Отрывок документа

А потом, как поэтично заметил Кабаков в одной из своих статей, “гнойный нарыв прорвало”: началась перестройка, и всех “подпольщиков” международного уровня мощной волной выбросило за границу. В России остались в основном иностранцы, одержимые историографическим и коллекционерским любопытством. Это, впрочем, случилось не вдруг: всеобщему отъезду бывшего подполья предшествовали полгода свободы собраний, сходок, манифестаций и выставок. В это время и художники, и их поклонники, и позднее примкнувшие “группи” ловили ртом воздух свободы, покуда не нахлебались окончательно. Дальше был московский аукцион “Сотбис”, транслировавшийся по всесоюзному телевидению и показавший православному люду, что ценность упадочнического и буржуазного искусства измеряется за заветным кордоном десятками тысяч фунтов доселе невиданных стерлингов. Чуткие отъезжающие бросились скупать произведения современного местного искусства, как раньше скупали коралловые нитки, бриллианты и платину. По этому поводу могу подарить читателям анекдот из жизни.
В художественном салоне на улице Чехова в Москве ставили штампы на картины, разрешённые к вывозу из СССР. Кабаков пришёл в салон, чтобы получить разрешение на вывоз собственной картины в Австрию. Картина, разумеется, под мышкой. Дело было через несколько месяцев после аукциона “Сотбис” в Москве.
– Вы что, мужчина, вывозите?! – набросились на художника многочисленные отъезжанты, образовавшие в художественном салоне здоровенную очередь. – Это же Ка-ба-ков! Оригиналы! Это же достояние народа! Вам это никогда не разрешат вывезти! Ха, странный человек, нашёл что купить. Купил бы лучше Зверева – его пока выпускают…
Вышла секретарша, увидела Кабакова, сказала:
– Ой, заходите, Илья Иосифович!
Очередь сделала глубокий выдох и смолкла, потрясённая.
Затем, года примерно за три, художников в России почти не осталось, а за ними уехали и “группи”. Дольше всех держалась молодёжь – бастионом стоял предназначенный на слом дом в Фурманном переулке, занятый десятками художников под мастерские и жильё. “На Фурманном” спали, ели, пили, курили на славу, принимали иностранные делегации, подписывали долгосрочные контракты – при этом в доме на слом не запирались двери, не работали водопровод и канализация, свет горел не всегда… Уморительно было смотреть, как германский миллионер Людвиг, один из крупнейших в мире коллекционеров современного искусства, ступал по скрипучим доскам рассыпающихся квартир на Фурманном, с важным видом пожимал руки художникам, давал распоряжения свите. Съёмки научно-популярных фильмов для какого-нибудь Би-Би-Си или австрийского телевидения также выглядели престранно. Постепенно всё же и Фурманный сдался на милость энтропии в виде наполнивших здание кривоногих азиатов в бушлатах – военнослужащих строительного батальона советской армии. Орудуя лопатами, ломами и заступами, стройбатовские потомки Чингисхана разломали то, что можно ещё разломать в оставленном доме, а художники и иже с ними покинули шестую часть обитаемой суши, устремившись к персонально-коллективным выставкам, международным тусовкам, заграничным стипендиям и годам странствий… Кончилась эпоха.

Доступные данные
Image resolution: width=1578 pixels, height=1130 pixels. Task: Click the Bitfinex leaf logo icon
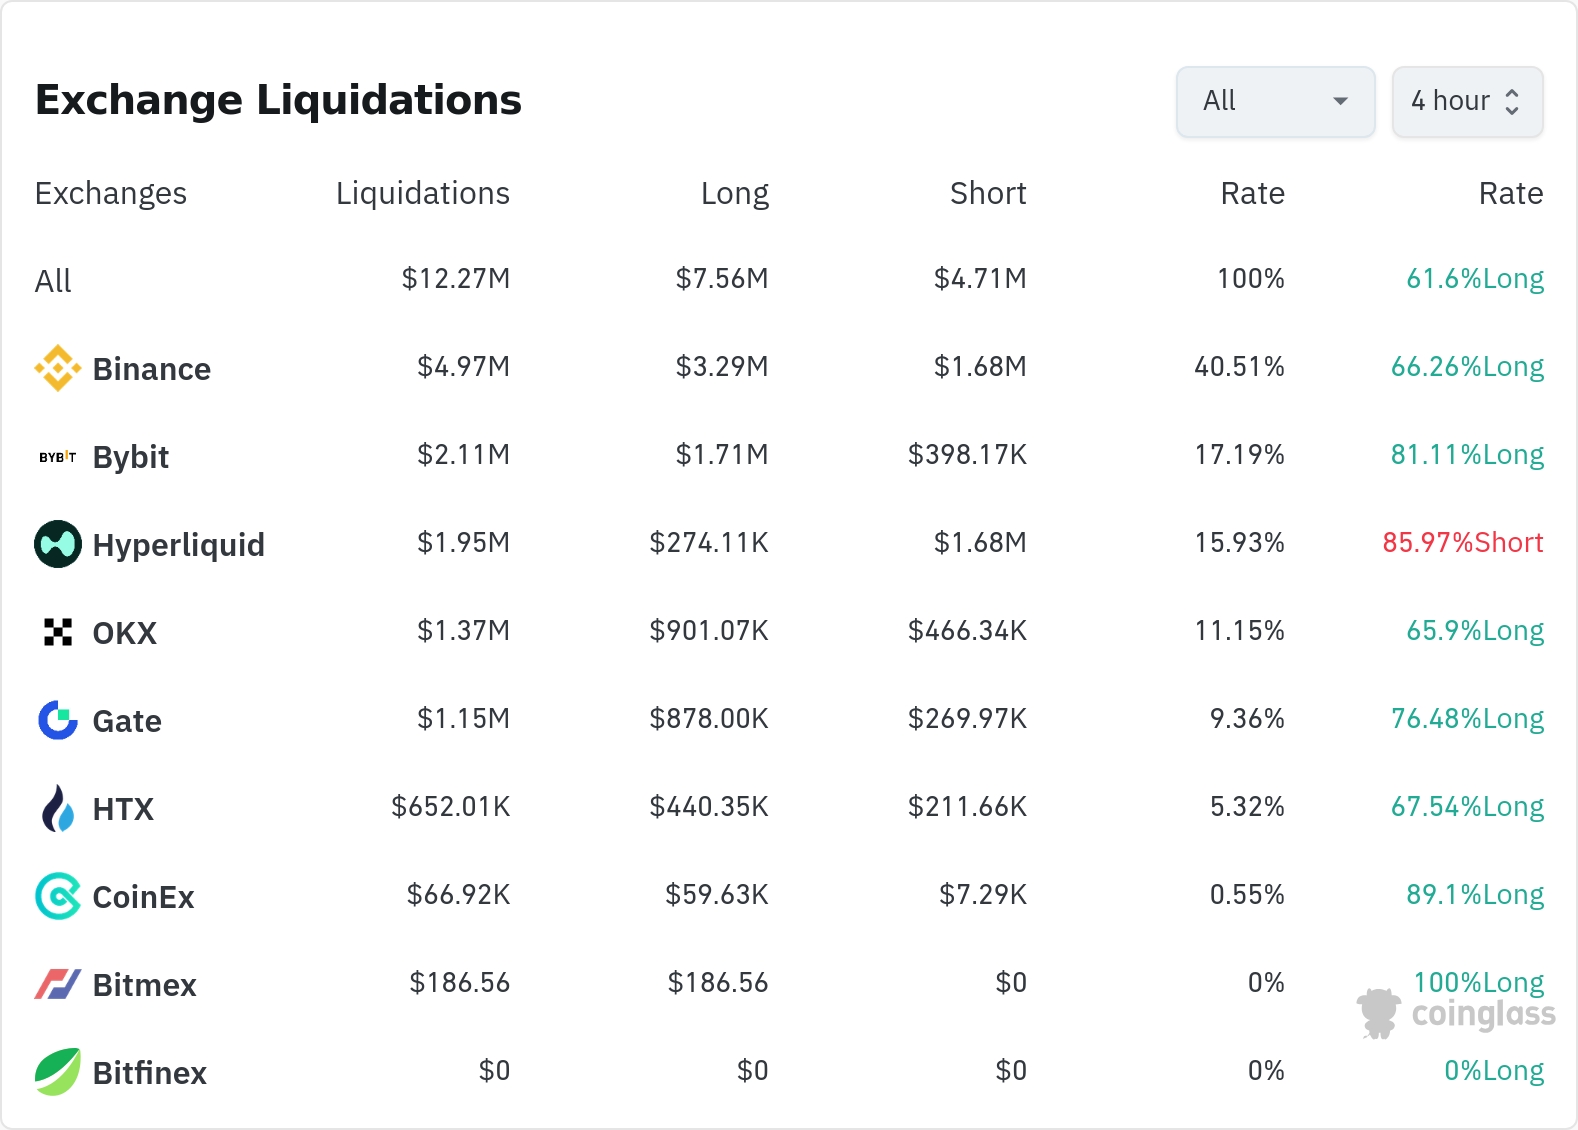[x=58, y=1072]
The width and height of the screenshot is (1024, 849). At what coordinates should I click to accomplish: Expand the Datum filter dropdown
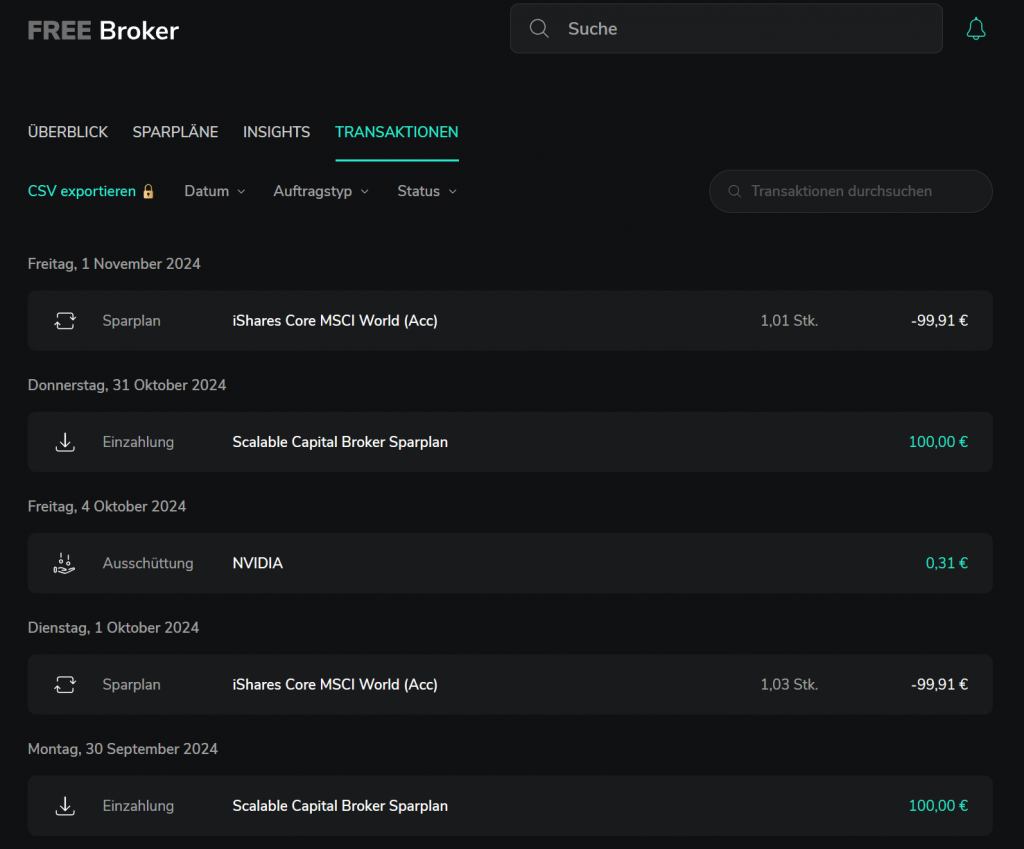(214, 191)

---

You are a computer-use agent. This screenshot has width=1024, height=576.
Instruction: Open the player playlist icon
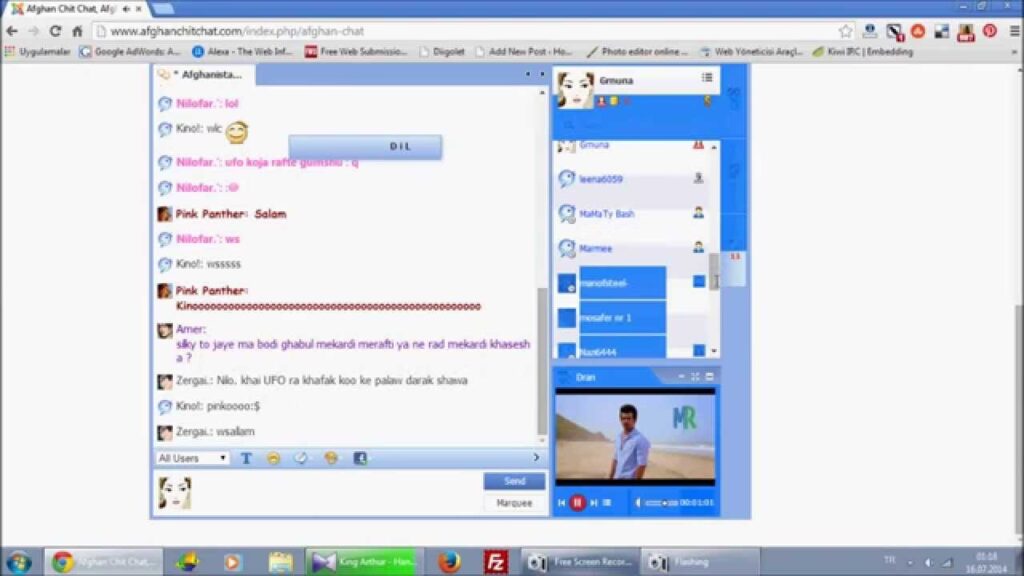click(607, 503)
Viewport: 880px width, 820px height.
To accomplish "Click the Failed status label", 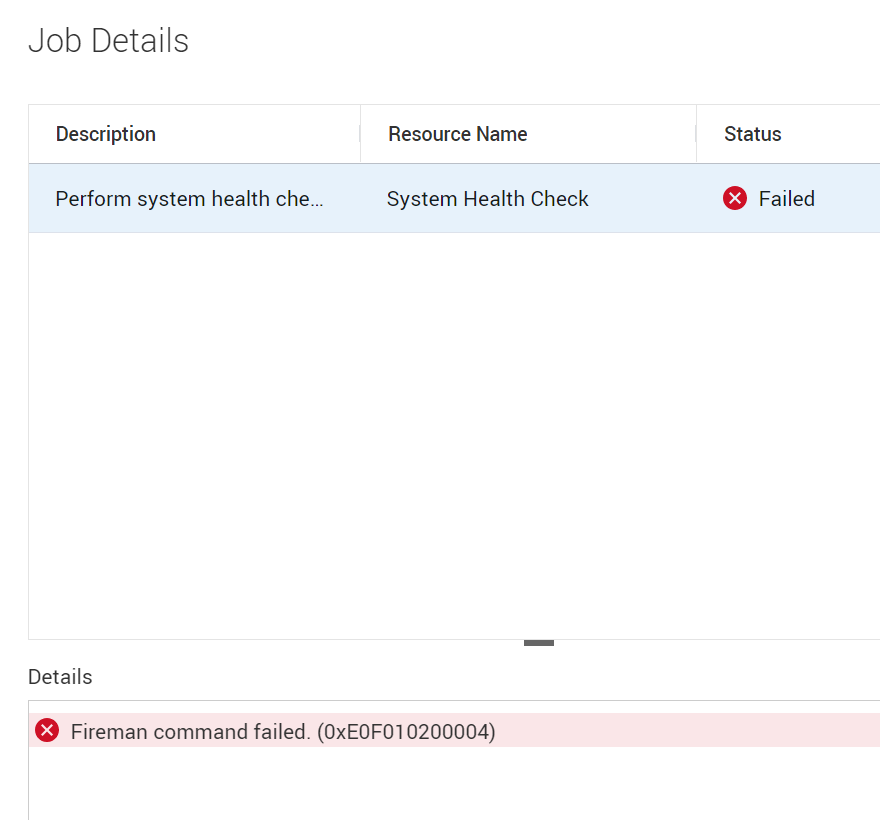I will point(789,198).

...

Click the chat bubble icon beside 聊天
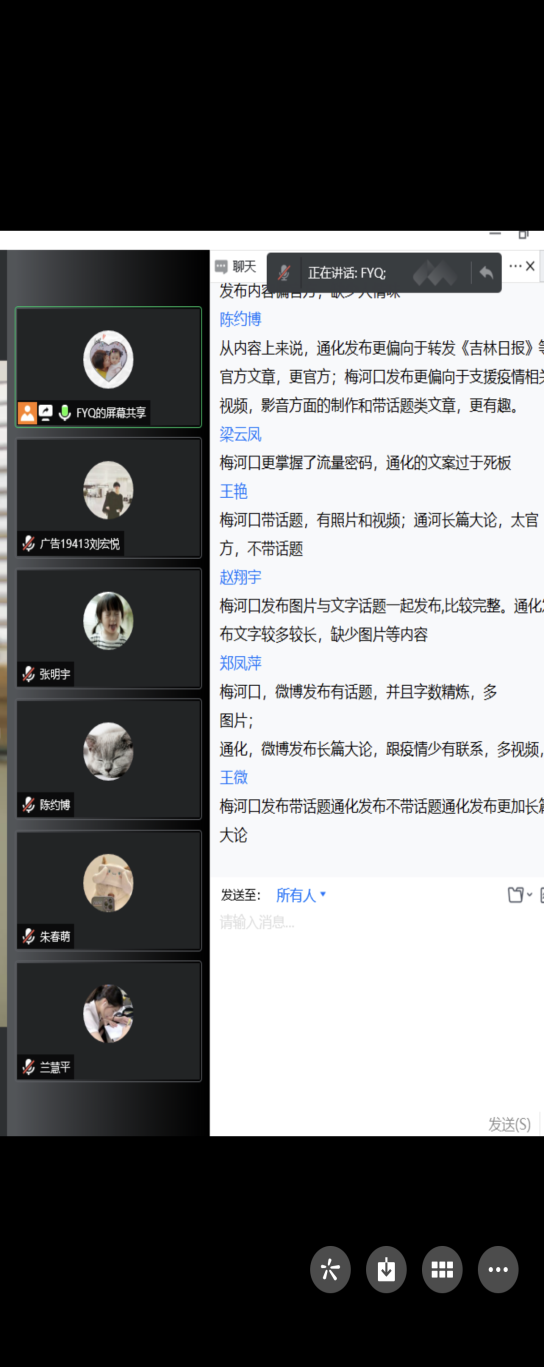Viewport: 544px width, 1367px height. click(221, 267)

Задания
**A)** Переведите на английский язык это предложение из отрывка документа: «Кабаков пришёл в салон, чтобы получить разрешение на вывоз собственной картины в Австрию».
**B)** Выпишите из отрывка документа участок от слов «В художественном салоне на» по слова «и смолкла, потрясённая.» включительно.

Ответы к заданиям
**A)** Kabakov came to the salon to get permission to take his own painting out of the country to Austria.

**B)**
В художественном салоне на улице Чехова в Москве ставили штампы на картины, разрешённые к вывозу из СССР. Кабаков пришёл в салон, чтобы получить разрешение на вывоз собственной картины в Австрию. Картина, разумеется, под мышкой. Дело было через несколько месяцев после аукциона “Сотбис” в Москве.
– Вы что, мужчина, вывозите?! – набросились на художника многочисленные отъезжанты, образовавшие в художественном салоне здоровенную очередь. – Это же Ка-ба-ков! Оригиналы! Это же достояние народа! Вам это никогда не разрешат вывезти! Ха, странный человек, нашёл что купить. Купил бы лучше Зверева – его пока выпускают…
Вышла секретарша, увидела Кабакова, сказала:
– Ой, заходите, Илья Иосифович!
Очередь сделала глубокий выдох и смолкла, потрясённая.